"""

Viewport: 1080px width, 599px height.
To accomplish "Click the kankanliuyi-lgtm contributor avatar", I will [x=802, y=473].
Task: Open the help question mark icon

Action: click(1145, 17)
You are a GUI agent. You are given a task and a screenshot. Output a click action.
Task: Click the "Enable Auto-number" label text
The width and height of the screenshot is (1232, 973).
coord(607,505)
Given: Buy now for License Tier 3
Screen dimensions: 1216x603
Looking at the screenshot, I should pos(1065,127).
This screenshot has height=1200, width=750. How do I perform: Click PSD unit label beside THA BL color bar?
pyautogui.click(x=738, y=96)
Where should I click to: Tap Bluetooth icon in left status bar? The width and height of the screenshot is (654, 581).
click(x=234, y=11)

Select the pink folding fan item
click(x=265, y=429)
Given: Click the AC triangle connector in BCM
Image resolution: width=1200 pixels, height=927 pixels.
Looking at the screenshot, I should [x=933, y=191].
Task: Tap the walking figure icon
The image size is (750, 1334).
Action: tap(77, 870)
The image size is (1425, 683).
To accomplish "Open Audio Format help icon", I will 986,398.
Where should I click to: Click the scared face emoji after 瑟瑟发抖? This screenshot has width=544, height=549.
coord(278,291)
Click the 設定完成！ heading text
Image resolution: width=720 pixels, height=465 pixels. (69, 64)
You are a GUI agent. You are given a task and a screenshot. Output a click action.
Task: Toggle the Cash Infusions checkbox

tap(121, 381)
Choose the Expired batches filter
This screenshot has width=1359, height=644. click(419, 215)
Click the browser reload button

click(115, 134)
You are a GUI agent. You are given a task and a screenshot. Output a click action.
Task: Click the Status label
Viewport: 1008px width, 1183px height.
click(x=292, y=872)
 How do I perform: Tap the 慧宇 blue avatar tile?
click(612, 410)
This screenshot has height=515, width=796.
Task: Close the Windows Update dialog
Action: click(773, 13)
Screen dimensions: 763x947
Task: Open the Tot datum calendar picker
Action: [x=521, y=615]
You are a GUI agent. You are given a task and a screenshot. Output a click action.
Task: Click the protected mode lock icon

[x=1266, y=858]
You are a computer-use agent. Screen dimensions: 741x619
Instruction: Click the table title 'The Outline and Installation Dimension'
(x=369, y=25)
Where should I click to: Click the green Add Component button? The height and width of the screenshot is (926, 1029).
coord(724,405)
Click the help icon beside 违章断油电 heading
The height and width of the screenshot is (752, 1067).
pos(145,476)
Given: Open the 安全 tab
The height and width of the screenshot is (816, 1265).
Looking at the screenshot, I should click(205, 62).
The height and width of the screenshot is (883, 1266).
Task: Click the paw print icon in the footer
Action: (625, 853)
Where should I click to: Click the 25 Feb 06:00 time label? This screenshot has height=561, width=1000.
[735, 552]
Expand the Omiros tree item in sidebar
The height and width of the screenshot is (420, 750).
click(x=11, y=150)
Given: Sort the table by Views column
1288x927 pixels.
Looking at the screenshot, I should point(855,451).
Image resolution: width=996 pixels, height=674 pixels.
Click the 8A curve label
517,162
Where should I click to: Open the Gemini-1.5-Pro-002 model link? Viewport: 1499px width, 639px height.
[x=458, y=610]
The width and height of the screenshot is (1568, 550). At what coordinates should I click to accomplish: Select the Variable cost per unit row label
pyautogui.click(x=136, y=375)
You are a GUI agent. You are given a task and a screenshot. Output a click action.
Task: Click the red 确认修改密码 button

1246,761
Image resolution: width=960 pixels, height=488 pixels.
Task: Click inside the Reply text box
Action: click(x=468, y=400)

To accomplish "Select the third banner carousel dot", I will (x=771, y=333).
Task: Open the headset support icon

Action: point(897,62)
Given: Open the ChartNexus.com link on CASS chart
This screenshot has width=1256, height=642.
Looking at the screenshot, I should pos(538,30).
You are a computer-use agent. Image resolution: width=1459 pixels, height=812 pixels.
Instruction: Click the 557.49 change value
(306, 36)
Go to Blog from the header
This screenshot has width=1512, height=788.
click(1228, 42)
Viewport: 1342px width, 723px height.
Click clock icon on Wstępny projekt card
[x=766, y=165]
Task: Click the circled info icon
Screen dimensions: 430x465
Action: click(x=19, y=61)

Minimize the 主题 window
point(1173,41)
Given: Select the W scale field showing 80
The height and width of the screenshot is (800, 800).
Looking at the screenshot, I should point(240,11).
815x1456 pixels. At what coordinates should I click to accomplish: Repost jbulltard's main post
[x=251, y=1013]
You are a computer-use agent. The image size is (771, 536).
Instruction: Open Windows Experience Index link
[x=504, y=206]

"""

Reproduce every record above exactly as it appears.

- WRITTEN REPLY -
Viewport: 1080px width, 599px height.
To accomplish "Click the kankanliuyi-lgtm contributor avatar", I will [x=802, y=473].
Task: Open the help question mark icon

Action: click(1145, 17)
You are a GUI agent. You are given a task and a screenshot. Output a click action.
Task: Click the "Enable Auto-number" label text
The width and height of the screenshot is (1232, 973).
coord(607,505)
Given: Buy now for License Tier 3
Screen dimensions: 1216x603
Looking at the screenshot, I should pos(1065,127).
This screenshot has height=1200, width=750. How do I perform: Click PSD unit label beside THA BL color bar?
pyautogui.click(x=738, y=96)
Where should I click to: Tap Bluetooth icon in left status bar? The width and height of the screenshot is (654, 581).
click(x=234, y=11)

Select the pink folding fan item
click(x=265, y=429)
Given: Click the AC triangle connector in BCM
Image resolution: width=1200 pixels, height=927 pixels.
Looking at the screenshot, I should [x=933, y=191].
Task: Tap the walking figure icon
The image size is (750, 1334).
Action: tap(77, 870)
The image size is (1425, 683).
To accomplish "Open Audio Format help icon", I will 986,398.
Where should I click to: Click the scared face emoji after 瑟瑟发抖? This screenshot has width=544, height=549.
coord(278,291)
Click the 設定完成！ heading text
Image resolution: width=720 pixels, height=465 pixels. (69, 64)
You are a GUI agent. You are given a task and a screenshot. Output a click action.
Task: Toggle the Cash Infusions checkbox

tap(121, 381)
Choose the Expired batches filter
This screenshot has width=1359, height=644. click(419, 215)
Click the browser reload button

click(115, 134)
You are a GUI agent. You are given a task and a screenshot. Output a click action.
Task: Click the Status label
Viewport: 1008px width, 1183px height.
click(x=292, y=872)
 How do I perform: Tap the 慧宇 blue avatar tile?
click(612, 410)
This screenshot has height=515, width=796.
Task: Close the Windows Update dialog
Action: click(773, 13)
Screen dimensions: 763x947
Task: Open the Tot datum calendar picker
Action: [x=521, y=615]
You are a GUI agent. You are given a task and a screenshot. Output a click action.
Task: Click the protected mode lock icon

[x=1266, y=858]
You are a computer-use agent. Screen dimensions: 741x619
Instruction: Click the table title 'The Outline and Installation Dimension'
(x=369, y=25)
Where should I click to: Click the green Add Component button? The height and width of the screenshot is (926, 1029).
coord(724,405)
Click the help icon beside 违章断油电 heading
The height and width of the screenshot is (752, 1067).
pos(145,476)
Given: Open the 安全 tab
The height and width of the screenshot is (816, 1265).
Looking at the screenshot, I should click(205, 62).
The height and width of the screenshot is (883, 1266).
Task: Click the paw print icon in the footer
Action: (625, 853)
Where should I click to: Click the 25 Feb 06:00 time label? This screenshot has height=561, width=1000.
[735, 552]
Expand the Omiros tree item in sidebar
The height and width of the screenshot is (420, 750).
click(x=11, y=150)
Given: Sort the table by Views column
1288x927 pixels.
Looking at the screenshot, I should point(855,451).
Image resolution: width=996 pixels, height=674 pixels.
Click the 8A curve label
517,162
Where should I click to: Open the Gemini-1.5-Pro-002 model link? Viewport: 1499px width, 639px height.
[x=458, y=610]
The width and height of the screenshot is (1568, 550). At what coordinates should I click to accomplish: Select the Variable cost per unit row label
pyautogui.click(x=136, y=375)
You are a GUI agent. You are given a task and a screenshot. Output a click action.
Task: Click the red 确认修改密码 button

1246,761
Image resolution: width=960 pixels, height=488 pixels.
Task: Click inside the Reply text box
Action: click(x=468, y=400)

To accomplish "Select the third banner carousel dot", I will (x=771, y=333).
Task: Open the headset support icon

Action: point(897,62)
Given: Open the ChartNexus.com link on CASS chart
This screenshot has width=1256, height=642.
Looking at the screenshot, I should pos(538,30).
You are a computer-use agent. Image resolution: width=1459 pixels, height=812 pixels.
Instruction: Click the 557.49 change value
(306, 36)
Go to Blog from the header
This screenshot has width=1512, height=788.
click(1228, 42)
Viewport: 1342px width, 723px height.
Click clock icon on Wstępny projekt card
[x=766, y=165]
Task: Click the circled info icon
Screen dimensions: 430x465
Action: click(x=19, y=61)

Minimize the 主题 window
point(1173,41)
Given: Select the W scale field showing 80
The height and width of the screenshot is (800, 800).
Looking at the screenshot, I should point(240,11).
815x1456 pixels. At what coordinates should I click to accomplish: Repost jbulltard's main post
[x=251, y=1013]
You are a computer-use agent. The image size is (771, 536).
Instruction: Open Windows Experience Index link
[x=504, y=206]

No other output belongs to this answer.